## Prompt
Write the next part of the passage about CD26 and CD30, picking up right after its last sentence.

## Passage
Dipeptidyl peptidase IV (DPPIV; CD26; EC 220.127.116.11) is a 110-KD cell surface glycoprotein expressed on different cell types, including T cells. It is an enzyme that cleaves NH2-terminal dipeptides from polypeptides with either L-proline or L-alanine at the penultimate position. It has two physiological forms: One is the soluble form found in plasma, whereas the other is the membrane-bound form preferentially expressed on the CD4+ helper/memory T cell population. CD26 is a multifunctional molecule involved in regulation of many key aspects of lymphocyte function. It delivers a potent co-stimulatory T cell activation signal and is strongly up- regulated following T cell activation (Boonacker and Van-Noorden 2003; Ohtsuki et al., 2000). Strong up-regulation of this molecule on T cell by IL-12 confirms its role as a marker of Th1-type cells (Salgado et al., 2000). Loss of CD26 significantly impairs the production of IL-2 and the proliferative capacity of T cell, these CD26 negative T cells have been shown to display a Th2-like cytokine pattern (Che-Chun et al., 2004). sCD26 is taken up by monocytes and exerts its enhancing effect on T cell proliferation by altering the antigen presenting function of monocytes through the up-regulation of CD86 expression (Ohnuma et al., 2001). Besides many other functions, CD26 has been implicated with HIV infection. There is a correlation between CD26 expression and HIV entry, replication and cytopathicity. After cleavage by DPP IV, SDF-1 alpha and SDF-1 beta lose their chemotactic and anti HIV activity but antiviral effects of RANTES are enhanced after truncation by DPP IV. CD26 interacts with HIV-1 Tat protein, thus mediating Tat’ s immunosuppressive effects (Boonacker and Van-Noorden, 2003; Ohtsuki et al., 2000). Specific DPP IV enzyme activity is correlated with the levels of CD4+ cells and has an inversed correlation with HIV-1 RNA (Hosono et al., 1999). The HIV-1 gp120/gp41 complex has been shown to be responsible for the initiation of cell killing by apoptosis in CD4+ cells. CD26, independent of its DPP IV activity, appears to be implicated in this process and the level of CD26 may determine the rate of HIV-envelope-induced apoptosis (Jacoto et al., 1997).
CD30 is a member of the tumor necrosis factor-nerve growth factor superfamily and is expressed by T cells producing Th2 type cytokine. An 85Ka soluble form of the CD30 molecule has been shown to be released by CD30+cell in vitro and in vivo. Plasma sCD30 detection can be regarded as a marker of the amount of CD30+ cells present in the body. Previous studies have suggested that Th2 lymphocyte activation is related to increased sCD30 plasma levels. Soluble CD30 (sCD30) concentration increase in different pathologic conditions in which a pathogenic role for Th2 cells has been suggested, such as atopy, Omenn´s syndrome, systemic lupus erytmatosus as well as following infection with measles virus or HIV (Horie and Watanabe, 1998; Bengtsson et al., 2001). A recent paper on a CD30 homologue encoded by Ectromelia virus also coincides with function of the human CD30. This CD30 protein abrogates T-cell proliferation and type I cytokine-mediated inflammation in vivo but has no effect on type II cytokine-mediated inflammation (Saraiva et al., 2002). Plasma levels of sCD30 were increased in the early phase of HIV infection and patients with higher sCD30 levels demonstrated a faster progression to AIDS (Rizzardi et al., 1996).

## Given records
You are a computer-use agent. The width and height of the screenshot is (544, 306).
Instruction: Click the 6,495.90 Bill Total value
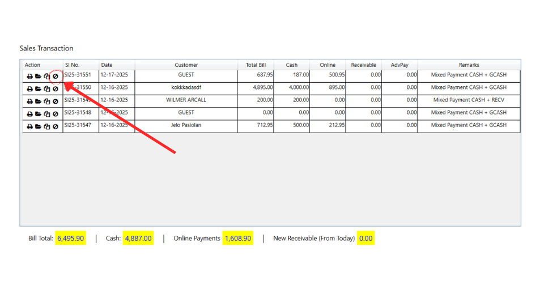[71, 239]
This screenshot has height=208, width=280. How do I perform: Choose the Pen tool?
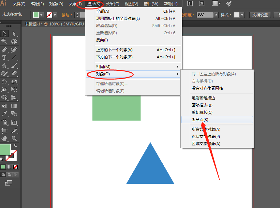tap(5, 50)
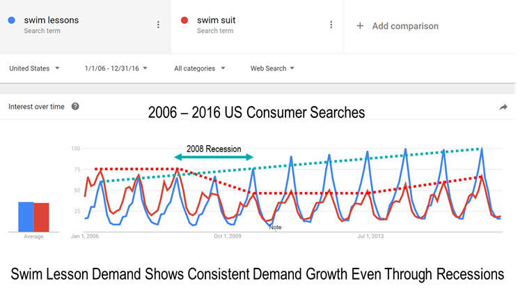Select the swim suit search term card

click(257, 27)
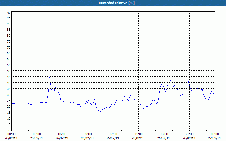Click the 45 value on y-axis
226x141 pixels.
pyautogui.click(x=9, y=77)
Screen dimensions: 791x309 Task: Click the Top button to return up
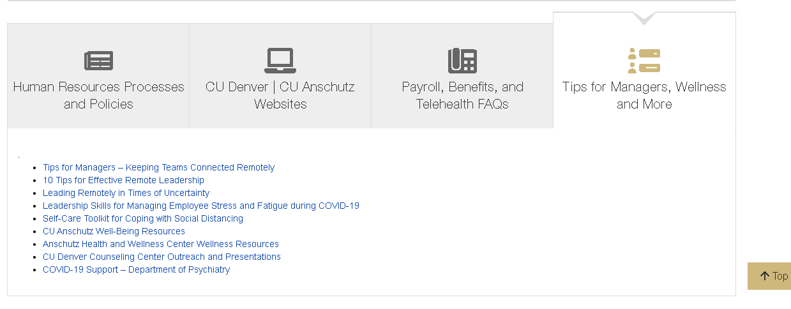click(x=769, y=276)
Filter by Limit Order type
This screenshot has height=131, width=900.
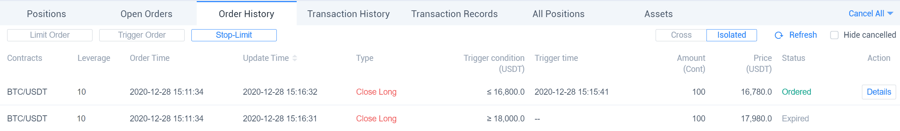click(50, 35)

---

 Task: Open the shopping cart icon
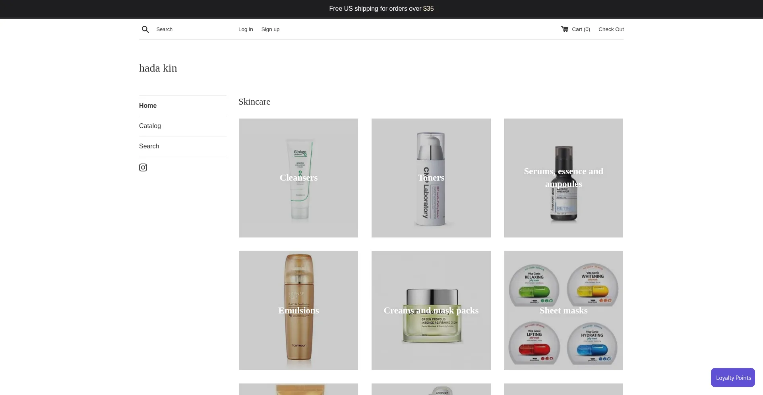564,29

==

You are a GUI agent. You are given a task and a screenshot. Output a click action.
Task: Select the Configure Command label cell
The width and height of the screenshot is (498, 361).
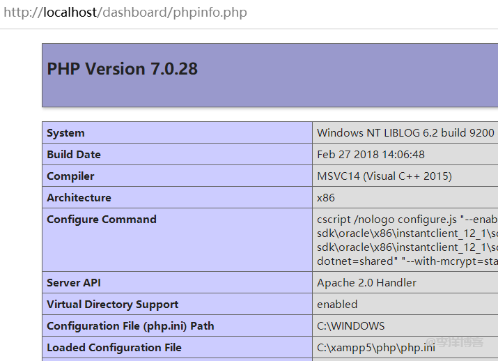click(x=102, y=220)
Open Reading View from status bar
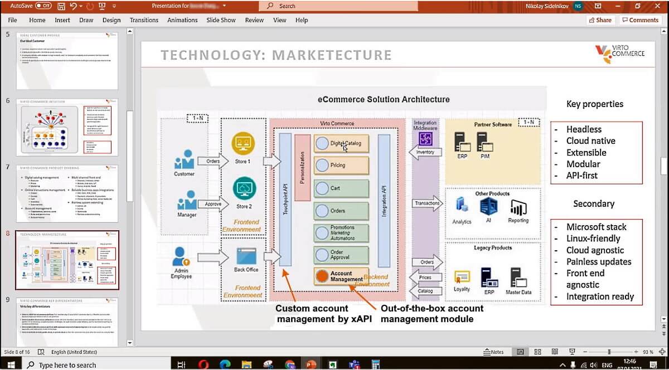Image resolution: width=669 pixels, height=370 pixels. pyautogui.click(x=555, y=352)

## Solved problem
True that the action of cytokine is short distanced but the primed cells circulation is not, analysis of some molecules such as CD26 and CD30 and their soluble forms in plasma has been proposed as a simple and useful tool in discriminating Th1 and Th2 responses in state of plasma levels of T-helper cells cytokine files. Several studies of sCD30 levels in plasma have shown correlations with Th2 associated conditions and also a number of information was found about the levels of sCD26 in Th1 associated conditions (Boonacker et al., 2002; Hoshimoto et al., 2000; Keane et al., 2001; Nakao et al., 2002), plasma levels of these markers have also been used to assess disease activity in different disorders (Ajdary et al., 2006, 2007).
Coinfection with GBV-C may be confers relative resistance to the progression of HIV disease, however not all studies of co-infection with HIV and GBV-C have found a beneficial effect on HIV disease progression and there has been substantial controversy regarding the interactions between GBV-C and HIV in vivo. It may be that direct studies of GBV-C infection on HIV surrogate markers will be the only way to resolve this issue.
Because of the informativeness of sCD26 and sCD30 for characterization of Th1 and Th2 immune response and their correlation with disease activity in different disorders and also their implication with HIV infection we evaluated the levels of sCD26 and sCD30 among HIV infected patients with and without GBV-C coinfection, to find the possibility of immune modulating effects of GBV-C coinfection in HIV patients. To our knowledge, plasma levels of sCD26 and sCD30 in HIV/GBV-C coinfected patients have not been reported previously.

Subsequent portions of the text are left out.